TUJUAN 1: Ganti "Click" dengan "Tap" pada baris-baris kumpulan data, mulai dari baris yang memuat "Click the question mark help icon" sampai baris terakhir kumpulan data, lalu tulis ulang hanya bagian tersebut tanpa mengubah hal lain. Jangan sertakan gambar dalam jawaban.
### KUTIPAN DOKUMEN
Penerapan E-Government di Bali Masih Berstatus Pilot Project
Penerapan E-Government di Bali Masih Berstatus Pilot Project
Electronic
Government
(E-Government) pada dasarnya merupakan penyederhanaan praktek
pemerintahan dengan mempergunakan teknologi informasi dan komunikasi. e-Government seakan menjadi jawaban pada
era globalisasi untuk mewujudkan pelayanan pemerintahan yang lebih baik,
akuntabel dan transparan. Penerapan e-government adalah untuk mencapai suatu
tata pemerintahan yang baik (good
governance). Sesuai konsep dasar terdapat dua pengertian dasar dalam e-government. Pertama, bagaimana
pemerintah menjalankan fungsinya ke luar baik itu masyarakat maupun kepada
pelaku bisnis. Hal yang lebih penting pemerintah menawarkan pelayanan yang
lebih sederhana dan mudah kepada pihak yang terkait. Kedua, Kegiatan internal pemerintahan
dilakukan oleh pegawai pemerintah seperti electronic procurement, manajemen
dokumen berbasiskan web, formulir elektronik dan hal-hal lain yang dapat
disederhanakan dengan penggunaan internet. Namun apakah konsep dasar dari e-government ini dapat terimplementasi
secara baik di daerah, seperti di Bali?
######
### KUMPULAN DATA
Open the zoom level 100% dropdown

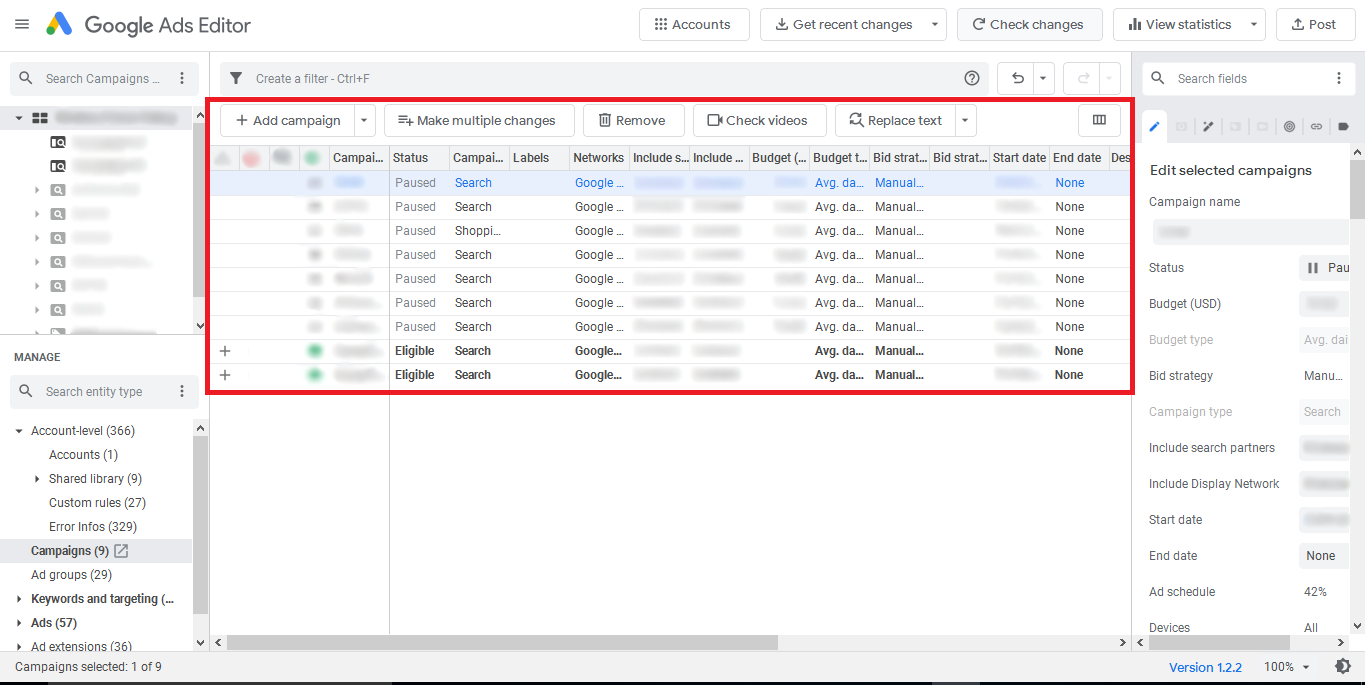pyautogui.click(x=1286, y=667)
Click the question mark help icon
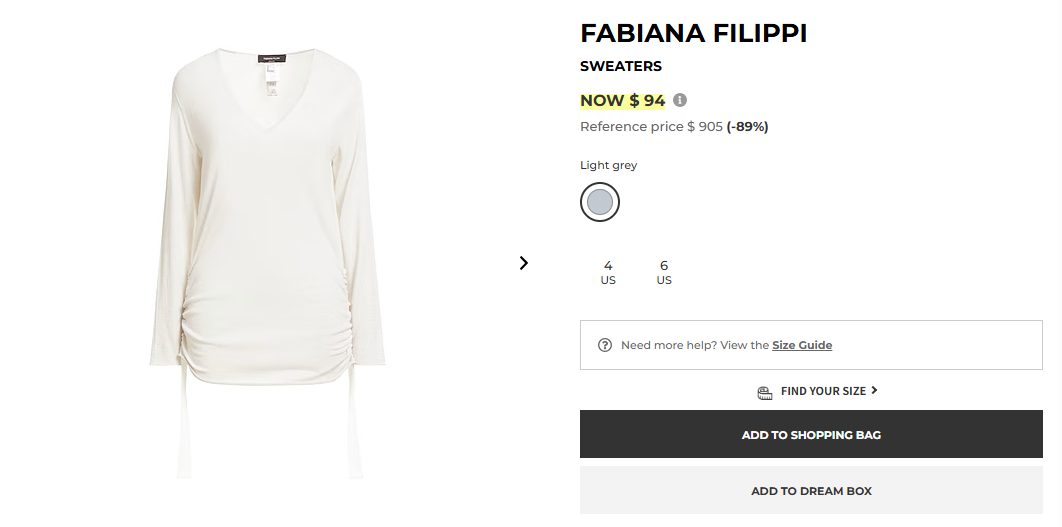This screenshot has height=527, width=1062. [x=605, y=345]
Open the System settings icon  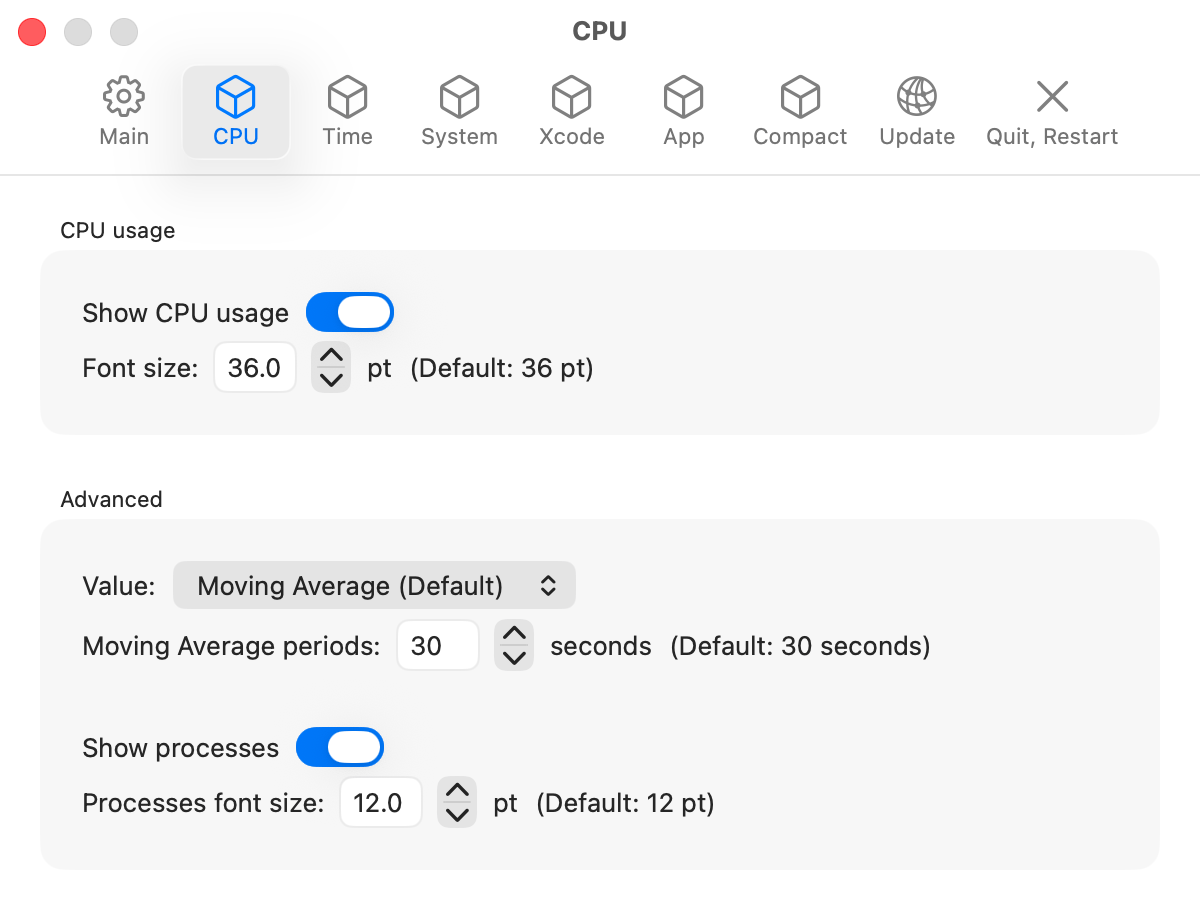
######
TUJUAN 2: Menurut kutipan dokumen tentang e-government di Bali, untuk mencapai apa e-government diterapkan?

JAWABAN YANG DIHARAPKAN 1:
Tap the question mark help icon
This screenshot has height=527, width=1062. [x=605, y=345]
Open the System settings icon  

JAWABAN YANG DIHARAPKAN 2: Untuk mencapai tata pemerintahan yang baik (good governance).